Triad Hospitals said it's agreed to be taken private. Plano-based Triad is one of the nation's largest hospital operators. It says its deal is with affiliates of private-equity firm CCMP Capital Advisors and Goldman Sachs' GS Capital Partners. The cash transaction is valued at $50.25 per share--or $4.39 billion. But once assumed debt is included, the deal's valued around $6.4 billion. Triad's board has approved the agreement and recommends stockholders do likewise. But the transaction's subject to some closing conditions, including shareholder and regulatory approvals. Under the deal, Triad may solicit superior bids from third parties during the next 40 days. But it a competing bid is accepted, Triad would have to pay a $20 million break-up fee and reimburse up to $20 million of their expenses.
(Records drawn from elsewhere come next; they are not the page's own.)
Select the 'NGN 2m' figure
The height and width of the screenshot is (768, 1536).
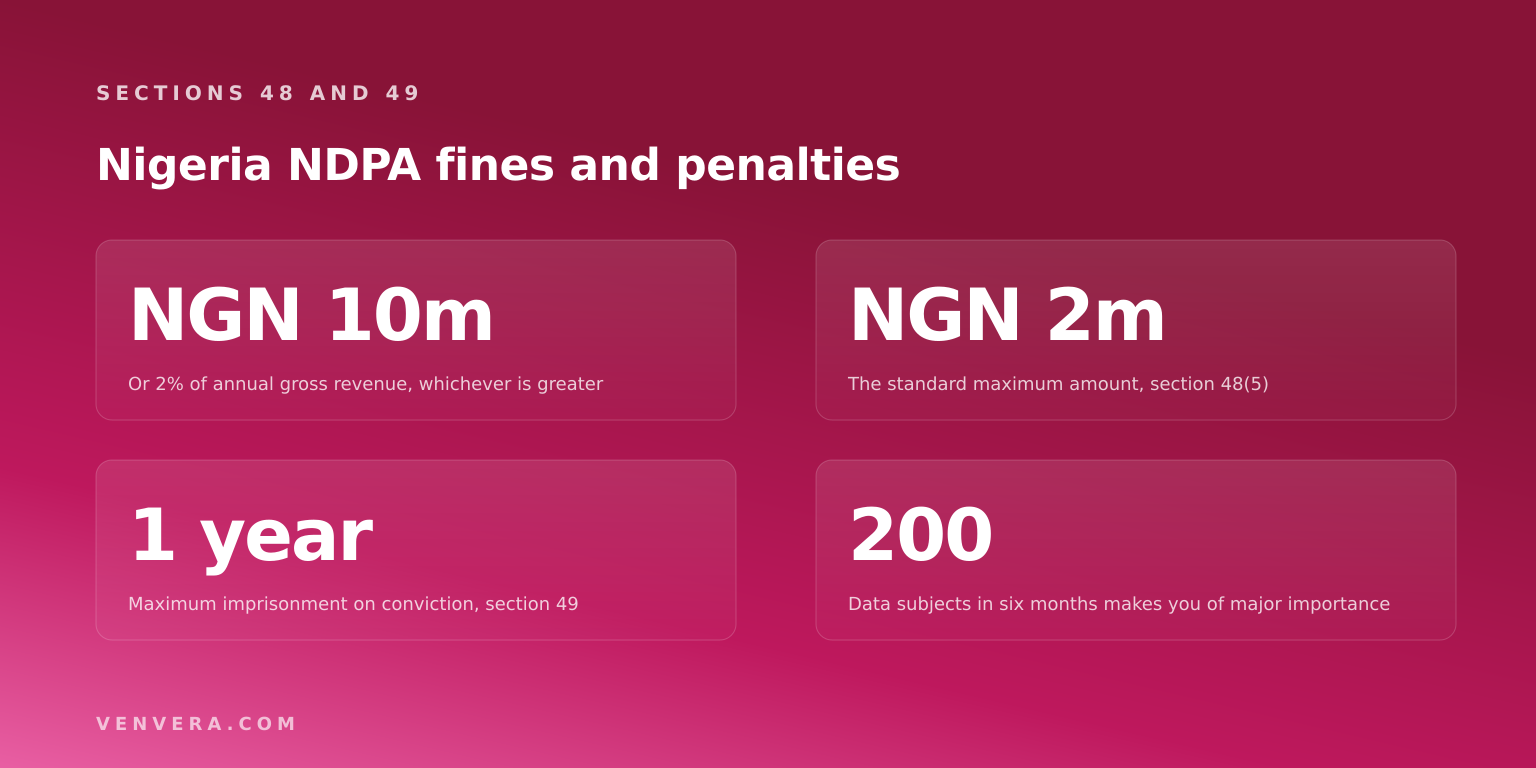click(1007, 317)
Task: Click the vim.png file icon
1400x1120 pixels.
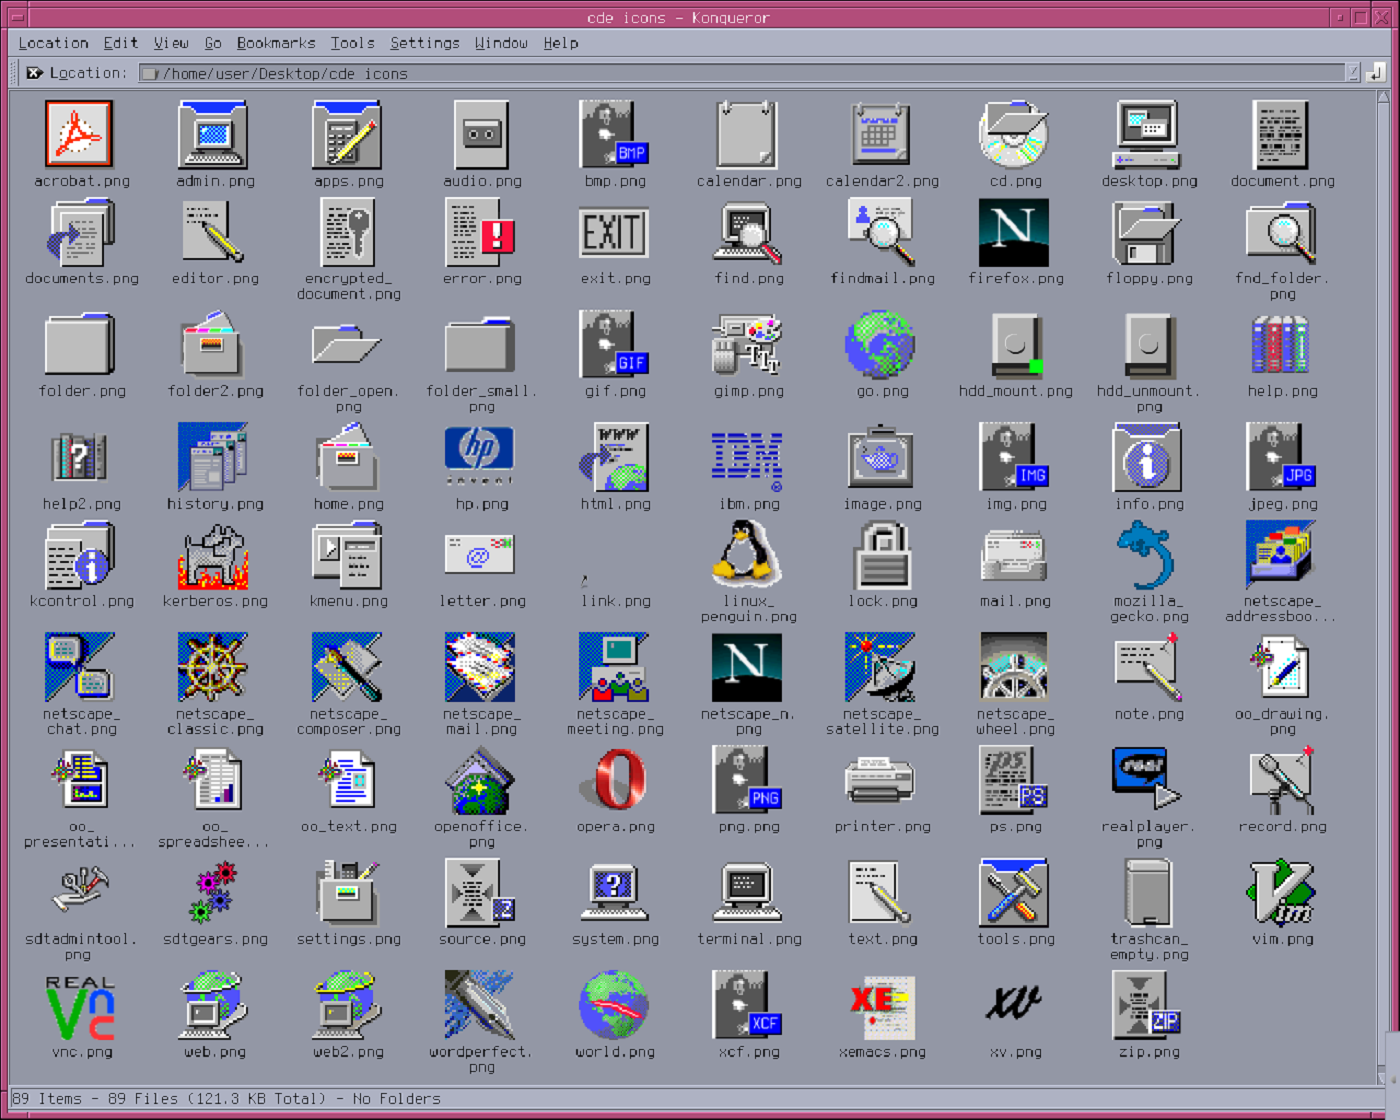Action: 1282,893
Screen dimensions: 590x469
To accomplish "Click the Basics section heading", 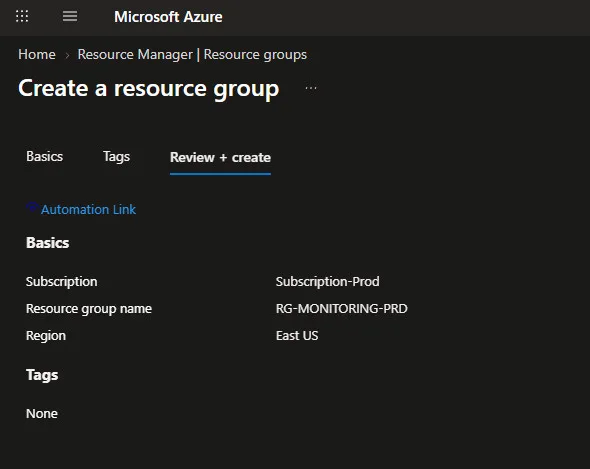I will 47,243.
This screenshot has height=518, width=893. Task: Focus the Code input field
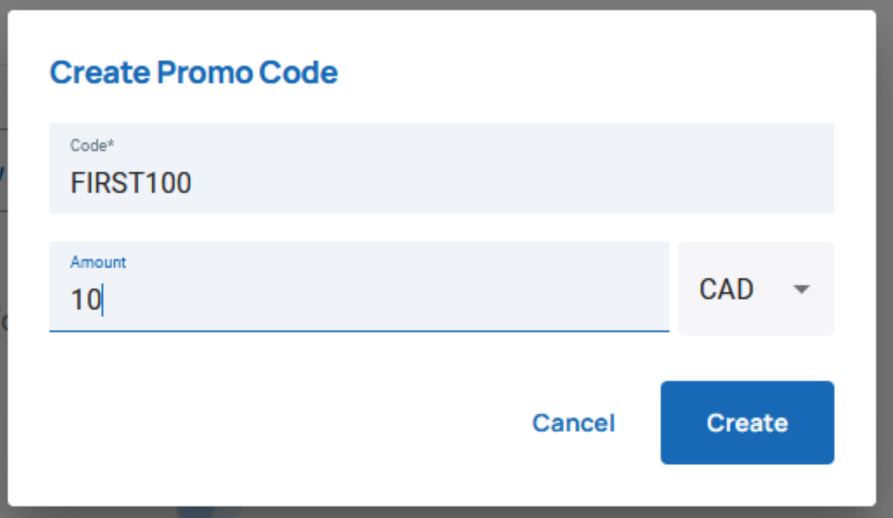[441, 168]
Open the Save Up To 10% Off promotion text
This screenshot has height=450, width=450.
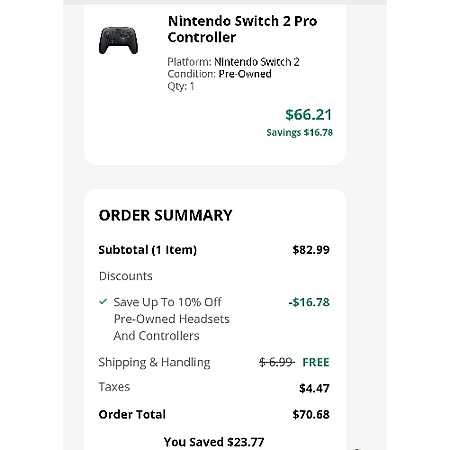(171, 319)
Triad owns or operates about 50 hospitals and ten outpatient surgery centers in 15 sunbelt and western states. Triad's facilities have more than 8,000 beds total. The hospital operator also said Monday that lower collection rates on bad accounts hurt earnings for the fourth quarter.

Sears Holdings Corporation says it'll take a $73.5 million pre-tax charge in the fourth-quarter as it appeals a north Texas jury verdict. A Dallas jury ruled last week that the company's subsidiary--Sears Roebuck and Company--must pay institutional bondholders $73.5 million. The jury says Sears breached a contract related to a 2004 bond redemption. The bondholders' group includes JP Morgan Securities and subsidiaries of American International Group. Suburban Chicago-based Sears Holdings says it'll appeal the verdict. It says the charge will reduce its after-tax earnings by $44 million.

Houston-based ExpressJet Airlines said it'll start new nonstop service between Colorado Springs, Colorado and three California cities. The flights to San Diego, Sacramento and the Los Angeles area are part of the regional carrier's new service to 24 cities beginning in April. The carrier said it'll spend about $525,000 on equipment and infrastructure at the Colorado Springs airport and plans to hire about 12 employees for the operation. Until recently, ExpressJet Holdings operated the airline as Continental Express.